### HOW TO COMPLETE THIS TASK
From the entries below, retype only the lines from the one with "Atlas (284, 176)" through the one with "英语 朝阳区2016年高三第二次模拟考试 (203, 667)", exactly as written.

═════ DATASET EXCERPTS ═════

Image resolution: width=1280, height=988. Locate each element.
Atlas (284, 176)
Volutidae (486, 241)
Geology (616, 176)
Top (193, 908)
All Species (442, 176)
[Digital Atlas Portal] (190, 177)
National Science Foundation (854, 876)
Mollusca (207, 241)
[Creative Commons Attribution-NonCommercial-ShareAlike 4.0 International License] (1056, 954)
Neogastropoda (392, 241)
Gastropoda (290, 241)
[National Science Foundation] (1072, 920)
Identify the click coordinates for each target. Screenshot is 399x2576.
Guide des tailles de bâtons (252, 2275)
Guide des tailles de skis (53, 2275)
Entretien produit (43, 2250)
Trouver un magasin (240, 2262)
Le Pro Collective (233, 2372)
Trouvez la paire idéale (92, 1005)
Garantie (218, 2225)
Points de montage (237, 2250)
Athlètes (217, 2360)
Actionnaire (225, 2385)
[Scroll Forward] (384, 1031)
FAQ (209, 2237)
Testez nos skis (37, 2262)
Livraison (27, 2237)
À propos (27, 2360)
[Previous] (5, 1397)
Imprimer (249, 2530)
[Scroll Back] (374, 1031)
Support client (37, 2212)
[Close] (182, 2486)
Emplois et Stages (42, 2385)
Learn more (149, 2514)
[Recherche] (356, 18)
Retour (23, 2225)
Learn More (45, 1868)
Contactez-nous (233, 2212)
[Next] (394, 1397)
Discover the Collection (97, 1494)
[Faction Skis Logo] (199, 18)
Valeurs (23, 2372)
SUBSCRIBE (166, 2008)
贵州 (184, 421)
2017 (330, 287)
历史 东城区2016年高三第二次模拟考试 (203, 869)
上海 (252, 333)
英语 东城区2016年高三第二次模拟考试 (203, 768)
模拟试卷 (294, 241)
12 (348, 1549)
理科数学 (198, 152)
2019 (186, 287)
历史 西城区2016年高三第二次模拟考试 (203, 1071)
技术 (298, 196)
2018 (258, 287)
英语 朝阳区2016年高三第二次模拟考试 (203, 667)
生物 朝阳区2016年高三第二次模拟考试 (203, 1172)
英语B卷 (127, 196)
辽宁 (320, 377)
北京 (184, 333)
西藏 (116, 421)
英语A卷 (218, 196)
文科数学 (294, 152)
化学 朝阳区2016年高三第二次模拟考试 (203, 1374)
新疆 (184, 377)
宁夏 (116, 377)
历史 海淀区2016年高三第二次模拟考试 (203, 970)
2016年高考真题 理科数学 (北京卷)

═════

### ANSWER TO THIS TASK
Atlas (284, 176)
Volutidae (486, 241)
Geology (616, 176)
Top (193, 908)
All Species (442, 176)
[Digital Atlas Portal] (190, 177)
National Science Foundation (854, 876)
Mollusca (207, 241)
[Creative Commons Attribution-NonCommercial-ShareAlike 4.0 International License] (1056, 954)
Neogastropoda (392, 241)
Gastropoda (290, 241)
[National Science Foundation] (1072, 920)
Identify the click coordinates for each target. Screenshot is 399x2576.
Guide des tailles de bâtons (252, 2275)
Guide des tailles de skis (53, 2275)
Entretien produit (43, 2250)
Trouver un magasin (240, 2262)
Le Pro Collective (233, 2372)
Trouvez la paire idéale (92, 1005)
Garantie (218, 2225)
Points de montage (237, 2250)
Athlètes (217, 2360)
Actionnaire (225, 2385)
[Scroll Forward] (384, 1031)
FAQ (209, 2237)
Testez nos skis (37, 2262)
Livraison (27, 2237)
À propos (27, 2360)
[Previous] (5, 1397)
Imprimer (249, 2530)
[Scroll Back] (374, 1031)
Support client (37, 2212)
[Close] (182, 2486)
Emplois et Stages (42, 2385)
Learn more (149, 2514)
[Recherche] (356, 18)
Retour (23, 2225)
Learn More (45, 1868)
Contactez-nous (233, 2212)
[Next] (394, 1397)
Discover the Collection (97, 1494)
[Faction Skis Logo] (199, 18)
Valeurs (23, 2372)
SUBSCRIBE (166, 2008)
贵州 (184, 421)
2017 (330, 287)
历史 东城区2016年高三第二次模拟考试 (203, 869)
上海 (252, 333)
英语 东城区2016年高三第二次模拟考试 (203, 768)
模拟试卷 (294, 241)
12 (348, 1549)
理科数学 (198, 152)
2019 (186, 287)
历史 西城区2016年高三第二次模拟考试 (203, 1071)
技术 (298, 196)
2018 (258, 287)
英语 朝阳区2016年高三第二次模拟考试 (203, 667)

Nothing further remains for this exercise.